Contamination — task content appearing in a model's training data — is the primary threat to benchmark validity. We layer five defences:

  1. Plaintext containment. The current month's private test set is never written to the open web in plaintext. Tasks exist in D1 (encrypted at rest), in the runner's memory during a run, and in the per-run MCP sandbox. Nowhere else.
  2. Sandboxed runs. Every agent run executes in an ephemeral Cloudflare Container with egress limited to the per-run MCP server URL. Agents cannot phone task content to an external store.
  3. Trace redaction. Run transcripts are stored with the goal text redacted by default. Submitters opt-in to publishing the full trace; opt-out is the default.
  4. Cryptographic attestation. Every task has a SHA-256 hash computed over its canonical JSON. When a month retires, we publish the (task_id, hash, retired_on) list alongside the full plaintext. Anyone can verify that the published tasks match the hashes we attested during the active month.
  5. Anomaly detection. Per-submitter score jumps> 2σ above the submitter's prior distribution flag for review. Per-task success-rate jumps across multiple submitters flag the task itself — that task may have leaked and will be retired early or perturbed.

The public dev set is explicitly assumed to be in training corpora. Scores against the dev set are not used for leaderboard ranking; they exist for development and as a baseline sanity check.

Private set rotation

The private test set (160 tasks, 16 per server) rotates monthly. Each month approximately 25% of tasks are replaced; ~75% carry over with predicate or initial-state perturbations to defeat trivial memorization. The retained tasks are perturbed at the parameter level — different filenames, row values, issue titles — so a model that memorized the exact prior task still faces a fresh challenge.
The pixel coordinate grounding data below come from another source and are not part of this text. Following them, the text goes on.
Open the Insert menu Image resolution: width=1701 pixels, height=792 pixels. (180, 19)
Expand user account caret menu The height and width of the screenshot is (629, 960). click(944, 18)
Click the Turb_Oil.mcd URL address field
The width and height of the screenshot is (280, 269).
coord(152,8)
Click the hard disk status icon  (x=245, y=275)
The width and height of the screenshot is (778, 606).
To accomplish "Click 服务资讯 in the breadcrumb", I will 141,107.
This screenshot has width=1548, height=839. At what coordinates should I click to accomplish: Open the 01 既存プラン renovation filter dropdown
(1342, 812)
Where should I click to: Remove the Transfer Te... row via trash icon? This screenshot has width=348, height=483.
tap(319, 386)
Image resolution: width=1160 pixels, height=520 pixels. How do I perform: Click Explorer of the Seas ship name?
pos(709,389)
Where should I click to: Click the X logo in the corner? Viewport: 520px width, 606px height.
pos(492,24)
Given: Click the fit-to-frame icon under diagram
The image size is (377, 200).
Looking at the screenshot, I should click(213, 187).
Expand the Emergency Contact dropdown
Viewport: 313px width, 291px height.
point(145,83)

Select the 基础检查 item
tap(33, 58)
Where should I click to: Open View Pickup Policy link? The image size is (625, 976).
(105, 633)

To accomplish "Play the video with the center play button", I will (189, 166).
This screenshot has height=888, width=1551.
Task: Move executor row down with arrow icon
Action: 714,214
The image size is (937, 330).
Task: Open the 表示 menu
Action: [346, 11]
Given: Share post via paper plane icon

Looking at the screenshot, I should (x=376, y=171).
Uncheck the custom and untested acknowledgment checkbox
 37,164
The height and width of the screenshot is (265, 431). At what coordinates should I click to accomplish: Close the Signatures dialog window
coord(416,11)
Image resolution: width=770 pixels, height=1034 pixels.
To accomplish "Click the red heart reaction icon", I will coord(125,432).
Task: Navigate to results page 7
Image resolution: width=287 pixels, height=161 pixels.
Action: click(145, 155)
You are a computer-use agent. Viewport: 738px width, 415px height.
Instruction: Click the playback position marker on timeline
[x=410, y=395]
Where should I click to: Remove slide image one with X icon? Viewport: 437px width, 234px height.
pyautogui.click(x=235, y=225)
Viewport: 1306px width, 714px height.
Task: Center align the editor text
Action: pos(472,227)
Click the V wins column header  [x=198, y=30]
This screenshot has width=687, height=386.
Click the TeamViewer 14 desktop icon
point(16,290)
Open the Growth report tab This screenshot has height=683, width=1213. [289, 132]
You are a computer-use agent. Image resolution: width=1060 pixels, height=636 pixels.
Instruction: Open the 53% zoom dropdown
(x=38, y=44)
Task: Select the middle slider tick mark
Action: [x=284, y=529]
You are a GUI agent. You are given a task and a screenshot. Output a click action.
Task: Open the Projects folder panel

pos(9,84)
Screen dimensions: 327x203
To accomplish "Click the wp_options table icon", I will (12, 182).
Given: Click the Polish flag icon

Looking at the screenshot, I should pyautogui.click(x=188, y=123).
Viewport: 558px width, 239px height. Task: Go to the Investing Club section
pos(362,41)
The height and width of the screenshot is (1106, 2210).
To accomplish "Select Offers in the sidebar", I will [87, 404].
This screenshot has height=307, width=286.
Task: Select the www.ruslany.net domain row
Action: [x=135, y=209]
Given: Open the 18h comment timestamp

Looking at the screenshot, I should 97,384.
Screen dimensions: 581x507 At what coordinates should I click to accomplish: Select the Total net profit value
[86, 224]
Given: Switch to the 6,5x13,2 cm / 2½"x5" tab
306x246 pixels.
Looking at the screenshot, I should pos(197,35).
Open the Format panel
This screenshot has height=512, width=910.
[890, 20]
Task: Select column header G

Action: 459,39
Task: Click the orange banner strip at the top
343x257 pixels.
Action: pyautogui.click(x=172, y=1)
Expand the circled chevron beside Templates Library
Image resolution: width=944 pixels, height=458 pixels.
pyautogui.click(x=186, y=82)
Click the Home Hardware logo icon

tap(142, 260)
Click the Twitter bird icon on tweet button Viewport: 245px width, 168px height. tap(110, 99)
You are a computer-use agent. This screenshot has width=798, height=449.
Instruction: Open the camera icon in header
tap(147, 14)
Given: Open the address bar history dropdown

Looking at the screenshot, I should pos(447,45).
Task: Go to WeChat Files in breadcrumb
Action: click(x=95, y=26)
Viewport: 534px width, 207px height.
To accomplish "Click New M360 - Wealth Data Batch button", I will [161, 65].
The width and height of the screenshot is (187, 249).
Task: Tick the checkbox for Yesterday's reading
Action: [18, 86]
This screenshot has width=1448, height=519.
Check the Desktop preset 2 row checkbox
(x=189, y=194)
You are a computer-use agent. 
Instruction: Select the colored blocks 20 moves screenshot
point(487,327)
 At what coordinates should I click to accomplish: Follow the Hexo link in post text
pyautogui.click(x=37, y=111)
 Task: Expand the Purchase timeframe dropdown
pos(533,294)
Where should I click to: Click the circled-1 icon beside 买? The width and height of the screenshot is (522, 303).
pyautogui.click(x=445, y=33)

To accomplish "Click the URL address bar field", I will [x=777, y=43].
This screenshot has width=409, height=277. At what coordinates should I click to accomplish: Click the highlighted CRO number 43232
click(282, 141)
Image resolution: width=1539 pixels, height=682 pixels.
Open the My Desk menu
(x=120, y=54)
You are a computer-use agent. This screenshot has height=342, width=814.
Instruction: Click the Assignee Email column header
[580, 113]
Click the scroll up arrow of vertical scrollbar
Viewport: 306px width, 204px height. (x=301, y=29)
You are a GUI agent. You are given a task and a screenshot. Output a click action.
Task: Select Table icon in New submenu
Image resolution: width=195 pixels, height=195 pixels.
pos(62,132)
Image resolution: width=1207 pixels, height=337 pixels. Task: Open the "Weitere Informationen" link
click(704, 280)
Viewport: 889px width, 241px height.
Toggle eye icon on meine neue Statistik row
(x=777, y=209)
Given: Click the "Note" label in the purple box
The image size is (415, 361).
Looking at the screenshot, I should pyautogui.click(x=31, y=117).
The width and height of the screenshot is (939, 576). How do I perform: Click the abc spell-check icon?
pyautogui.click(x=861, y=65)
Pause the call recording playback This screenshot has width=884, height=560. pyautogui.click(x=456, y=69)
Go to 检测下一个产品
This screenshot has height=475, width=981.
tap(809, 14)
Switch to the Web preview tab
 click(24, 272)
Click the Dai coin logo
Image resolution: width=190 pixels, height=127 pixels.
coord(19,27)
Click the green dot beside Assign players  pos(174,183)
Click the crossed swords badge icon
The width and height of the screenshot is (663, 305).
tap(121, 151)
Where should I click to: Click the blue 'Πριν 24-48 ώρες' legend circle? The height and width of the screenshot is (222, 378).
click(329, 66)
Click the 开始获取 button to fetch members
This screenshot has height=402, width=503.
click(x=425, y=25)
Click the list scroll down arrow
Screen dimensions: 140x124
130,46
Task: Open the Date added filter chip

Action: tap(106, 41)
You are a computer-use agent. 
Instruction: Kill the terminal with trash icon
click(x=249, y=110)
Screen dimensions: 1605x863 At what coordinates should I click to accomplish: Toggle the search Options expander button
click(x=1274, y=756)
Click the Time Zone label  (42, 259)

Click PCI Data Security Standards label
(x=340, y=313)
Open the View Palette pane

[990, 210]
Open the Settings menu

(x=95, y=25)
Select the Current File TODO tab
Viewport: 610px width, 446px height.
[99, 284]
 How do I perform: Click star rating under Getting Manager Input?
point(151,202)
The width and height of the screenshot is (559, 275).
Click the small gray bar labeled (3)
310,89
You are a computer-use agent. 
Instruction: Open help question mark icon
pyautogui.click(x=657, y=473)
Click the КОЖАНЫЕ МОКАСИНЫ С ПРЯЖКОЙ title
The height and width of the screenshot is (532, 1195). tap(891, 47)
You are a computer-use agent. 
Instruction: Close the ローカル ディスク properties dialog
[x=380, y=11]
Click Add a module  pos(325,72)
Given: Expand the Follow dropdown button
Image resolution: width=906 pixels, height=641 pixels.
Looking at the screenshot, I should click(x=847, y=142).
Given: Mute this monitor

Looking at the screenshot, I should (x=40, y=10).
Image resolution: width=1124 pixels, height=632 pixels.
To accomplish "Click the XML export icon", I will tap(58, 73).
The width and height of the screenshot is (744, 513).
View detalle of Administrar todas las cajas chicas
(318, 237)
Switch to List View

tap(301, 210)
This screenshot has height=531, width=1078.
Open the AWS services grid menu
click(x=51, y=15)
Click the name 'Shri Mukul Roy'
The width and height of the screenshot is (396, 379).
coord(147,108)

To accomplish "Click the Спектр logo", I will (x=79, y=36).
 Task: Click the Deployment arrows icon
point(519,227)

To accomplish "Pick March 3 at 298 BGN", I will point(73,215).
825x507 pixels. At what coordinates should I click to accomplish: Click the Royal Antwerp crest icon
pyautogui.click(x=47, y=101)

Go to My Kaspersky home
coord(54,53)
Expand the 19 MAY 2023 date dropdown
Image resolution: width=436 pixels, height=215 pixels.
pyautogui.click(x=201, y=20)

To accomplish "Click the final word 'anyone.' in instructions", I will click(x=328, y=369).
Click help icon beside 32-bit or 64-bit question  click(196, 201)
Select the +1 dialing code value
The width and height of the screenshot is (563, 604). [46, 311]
When a month retires, the full plaintext of that month's set is published with a Historical-NNNN-MM tag. Contemporary leaderboard scores reference the still-private current month; historical scores reference the now-public retired sets and are auditable.

Verifier conformance

Predicate evaluation is implemented twice: TypeScript (for API-side preview checks and task validation at CI time) and Python (for the production eval runner where the real MCP server resources live). The two implementations are tested against a shared fixture corpus to ensure they produce identical results for every predicate type across every server.

The conformance suite runs on every pull request. A task is not accepted into the dev set unless its predicate passes both implementations on its own initial state with a correct solution and fails both on an incorrect state.

Limitations

  • End-state only. Predicates evaluate the final state of the MCP server, not the trajectory. An agent that achieved the goal by accident — deleting everything and recreating it — passes the same as one that took the elegant path (modulo efficiency).
  • Single-server tasks. v0.1 tasks each involve exactly one MCP server. Cross-server composition (e.g. read a GitHub issue, write the result to Notion) is out of scope for this version.
  • Mock servers, not production. All MCP servers run as mocks or sandboxed reference implementations. Behaviour may differ from production (rate limits, auth flows, edge cases in real APIs). Tasks are designed to avoid these edges, but coverage is not complete.
  • No multimodal tasks. v0.1 is text-only. Screenshotting, image upload, PDF parsing are not covered.
  • Public dev set in training data. We make no claim that dev-set scores are uncontaminated. Use private-set scores for any claim about uncontaminated performance.